|FOR IMMEDIATE RELEASE Contact:||HCFA Press|
|Monday, Nov. 1, 1999||Office|
PUBLICATION OF PROPOSED REGULATION ENSURING
PATIENT PROTECTIONS IN THE CHILDREN'S
HEALTH INSURANCE PROGRAM
HHS Secretary Donna E. Shalala announced a proposed regulation today that will extend patient protections to all children enrolled in the Children's Health Insurance Program (CHIP), a federal-state partnership that provides health insurance for America's uninsured children.
The proposed rule, on display today at the Federal Register, includes protections such as access to health care specialists, access to emergency services when and where the need arises, an assurance that doctor and patients can openly discuss treatment options, and access to a fair, unbiased and timely appeals process. This proposed regulation is consistent with President Clinton's 1998 Executive Order that all federal health plans -- collectively covering more than 85 million Americans -- should come into compliance with the Patients' Bill of Rights.

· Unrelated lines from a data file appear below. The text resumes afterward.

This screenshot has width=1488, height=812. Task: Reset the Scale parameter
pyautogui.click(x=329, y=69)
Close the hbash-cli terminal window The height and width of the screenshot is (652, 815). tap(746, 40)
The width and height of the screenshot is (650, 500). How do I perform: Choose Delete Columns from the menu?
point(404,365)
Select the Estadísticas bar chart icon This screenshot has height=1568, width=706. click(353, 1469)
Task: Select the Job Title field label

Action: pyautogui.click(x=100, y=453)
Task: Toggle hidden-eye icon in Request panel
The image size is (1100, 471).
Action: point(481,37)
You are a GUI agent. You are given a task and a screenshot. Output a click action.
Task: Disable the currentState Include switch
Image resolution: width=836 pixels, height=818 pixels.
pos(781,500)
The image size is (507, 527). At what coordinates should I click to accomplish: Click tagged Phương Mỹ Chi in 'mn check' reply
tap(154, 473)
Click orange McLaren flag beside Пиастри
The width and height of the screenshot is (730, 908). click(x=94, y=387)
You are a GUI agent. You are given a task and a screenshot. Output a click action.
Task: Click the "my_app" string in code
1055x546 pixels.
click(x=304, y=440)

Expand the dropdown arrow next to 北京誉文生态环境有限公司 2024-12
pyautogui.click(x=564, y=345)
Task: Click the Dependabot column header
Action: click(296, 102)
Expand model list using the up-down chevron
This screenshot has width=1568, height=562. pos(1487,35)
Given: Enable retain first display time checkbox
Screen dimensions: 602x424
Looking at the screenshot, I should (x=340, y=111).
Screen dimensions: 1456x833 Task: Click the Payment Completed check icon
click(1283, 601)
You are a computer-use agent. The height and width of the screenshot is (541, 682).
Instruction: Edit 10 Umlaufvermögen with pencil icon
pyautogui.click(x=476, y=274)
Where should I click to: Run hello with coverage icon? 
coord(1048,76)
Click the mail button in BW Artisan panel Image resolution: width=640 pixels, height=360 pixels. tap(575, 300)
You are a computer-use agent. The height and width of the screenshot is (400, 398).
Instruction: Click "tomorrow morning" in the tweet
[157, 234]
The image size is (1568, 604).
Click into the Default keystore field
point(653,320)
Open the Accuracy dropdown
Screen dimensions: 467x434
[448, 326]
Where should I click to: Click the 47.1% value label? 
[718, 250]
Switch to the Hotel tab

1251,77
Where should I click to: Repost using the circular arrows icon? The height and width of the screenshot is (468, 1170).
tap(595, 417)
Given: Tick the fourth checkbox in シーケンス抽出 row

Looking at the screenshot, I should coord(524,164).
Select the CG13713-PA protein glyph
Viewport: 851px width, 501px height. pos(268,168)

"The CHIP program is one of the proudest achievements of the Clinton administration," said Secretary Shalala. "Not since the creation of Medicaid has the nation taken such an affirmative action to assure the health of its most vulnerable children. This proposed regulation is the next step in improving access to health care for millions of America's children."
Since CHIP was launched two years ago, more than 1.3 million children have been enrolled. In a unique federal-state partnership, each state has designed a CHIP program best suited to reach its own uninsured children. The states have created innovative CHIP outreach campaigns such as Georgia partnering with K-Mart to distribute CHIP flyers as parents take their children shopping for school clothes and New Jersey creating a CHIP check-off box on the back of the Free and Reduced Cost Lunch application.
All 50 states, five U.S. territories, and the District of Columbia have had their CHIP plans approved. Additionally, 28 amendments to CHIP plans have been approved to enroll even more children. HHS continues to provide technical assistance to the states in drafting their plans and amendments to streamline the states' CHIP plan approval process as well as sending federal teams to work with states to eliminate possible barriers to enrollment.
Additionally, this new regulation codifies current CHIP policies and practices that the federal government developed in partnership with the states. These policies include:
- enrolling all eligible children in the CHIP program;
- ensuring that Medicaid eligible children are enrolled when appropriate ;
- ensuring a nominal level of family cost-sharing; and,
- requiring a meaningful benefits package when a state opts to create a separate state CHIP plan.
Signed into law two years ago by President Clinton, CHIP allocates $24 billion in federal funds over its first five years to enable the states to find, enroll, and insure eligible children across the nation. CHIP provides health care insurance to children who are mostly from working families with incomes too high to qualify for regular Medicaid but too low to afford private health insurance. With continued outreach efforts, the states and U.S. territories estimate that they will enroll 2.6 million children by September 2000.
"It is heartwarming to see how states are embracing this program," said Michael Hash, deputy administrator of the Health Care Financing Administration (HCFA). "This rule is the culmination of two years of working with states to develop policies that will continue CHIP's success. It is a trustworthy blueprint for the states as they continue strengthening and expanding their CHIP plans."
"The publication of this proposed regulation is a critical step in implementing this historic program," said Earl Fox, administrator of the Health Resources and Services Administration that works together with HCFA to administer the CHIP program. "Providing health coverage to America's uninsured children will help get them the medical care they need to begin healthy, happy, and productive lives."
The proposed CHIP regulation will have a 60-day public comment period. After comments have been evaluated and incorporated, the final regulation will be published.